Amalgamations over the years (there were 117 unions in 1993, with 105,000 members) arose from such factors as church-based unions merging with community-based unions in the same areas ­ and thereby maintaining the essential commonality of interest ­ and company-based organisations merging as a result of corporate changes. Fewer unions with more members should lift the overall asset base of each.

The "commonality of interest" is a fundamental matter distinguishing credit unions from other financial institutions, including banks and general term-instalment finance houses.

There has been criticism of the credit union structure on the ground, among others, that they are exempt from tax.

Mr McLaren explained his association's view on that matter. "Credit union members pay tax on interest they receive. There is no tax on reserves, because the reserves are owned by the members."

A credit union's reserves must go to charity if the organisation closes. Any changes from a union to a limited liability company would have the same effect under current legislation, Mr McLaren said.

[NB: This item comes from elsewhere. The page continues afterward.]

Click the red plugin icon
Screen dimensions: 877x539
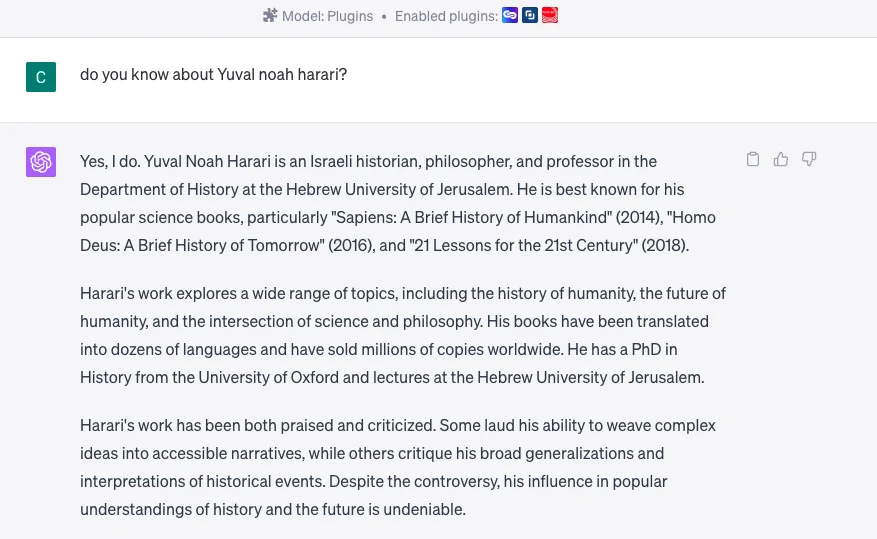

A recent Ministry of Economic Development white paper looked at various matters to make the legislation governing credit unions more realistic in today's world. Conflicts between the unions' trust deeds and some provisions of the act are one of the issues under examination.

The daily nuts and bolts operations are practical, removed from political and ec onomic issues about the co-operative movement. Its officers and members obviously have an interest in the more abstract matters, but the officers' days are spent dealing with members supervising a financial business.

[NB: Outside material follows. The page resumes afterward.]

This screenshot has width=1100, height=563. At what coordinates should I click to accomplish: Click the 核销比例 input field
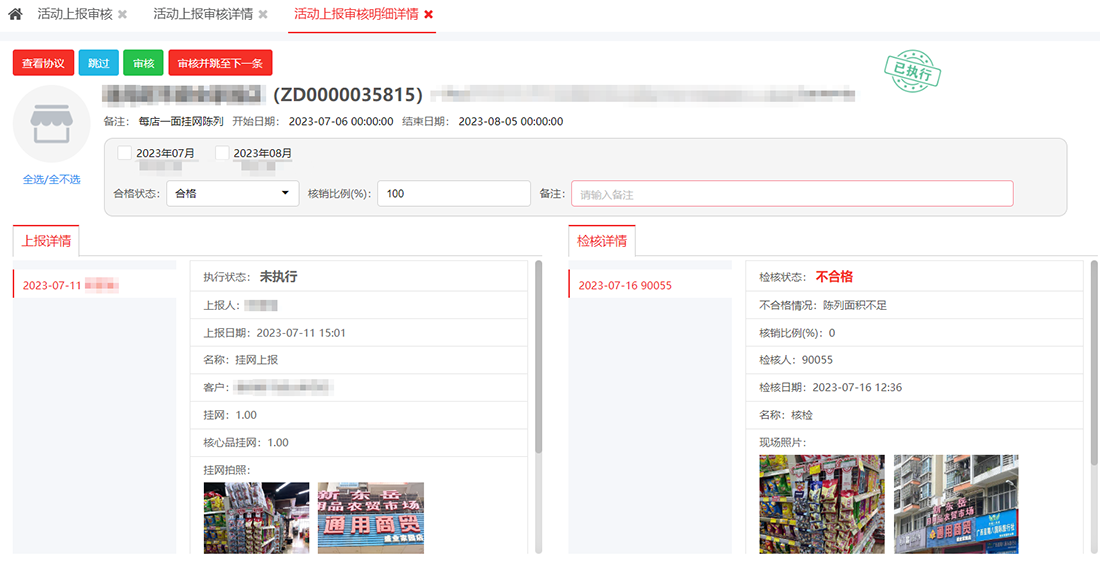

Hastings-based Baywide Credit Union is a good example of the structure and operations of a sizeable credit union. General manager Brian Coe and assistant general manager Gaven Earle told NBR their organisation had 15,500 members and total assets of about $61 million. Deposits were $52 million, reserves $7.5 million, loans $49 million and investments $11 million. (The monetary amounts do not total exactly, because of rounding.)

Baywide's "commonality" of members' interests is residence in Hawke's Bay, defined as extending from Wairoa in the north to Dannevirke in the south. It has a staff of 40, including a five-person administration group in Hastings. The union has grown in financial terms at about 28% a year, compounded, for the past three years, well above the average for non-credit union financial organisations.

Its lending rate on personal loans is 10.9% a year. Rates paid to depositors are 5.8% at call, 6% for six months and 5.75% for 12 months.

The union deals with about 160 enquiries a day, either by phone or interviews with members, the "inquiries" including loan payments (70-100 a week) and deposits. Baywide has a substantial number of transactions through its automated system, as do other credit unions.

The movement has become cagey in recent years about transaction numbers in the range of services, because the finance industry is extremely competitive. Trading banks, which probably have themselves to blame for people switching to alternatives, have the financial clout to compete against credit unions' gains in members' numbers and asset growth.

It seems sensible for credit unions to avoid giving the banks and other competitors information on a plate.

Baywide's senior management have university degrees and lending officers are trained in-house and through external courses, including debt management and debt recovery. That situation is widespread among the medium-sized to large credit unions, giving the lie to accusations they are based on the operations of enthusiastic amateurs.

Even relatively small credit unions employ qualified people and the association provides practical support on practical matters to its members.

Baywide may seem a rather unusual credit union, given the geographical spread of its commonality when compared with, say, Credit Union Hamilton. The latter is relatively compact, geographically, in the Waikato. It went from St Mary's Catholic parish in Hamilton to incorporate the surroundings, including the Raglan credit union.

The daily operations of credit unions are basically the same, whether based in the Waikato or Hawke's Bay. Commonality might be a question when referring to Wairoa and Dannevirke but it will probably be resolved at Napier's McLean Park in spring, when rugby's NPC gets under way.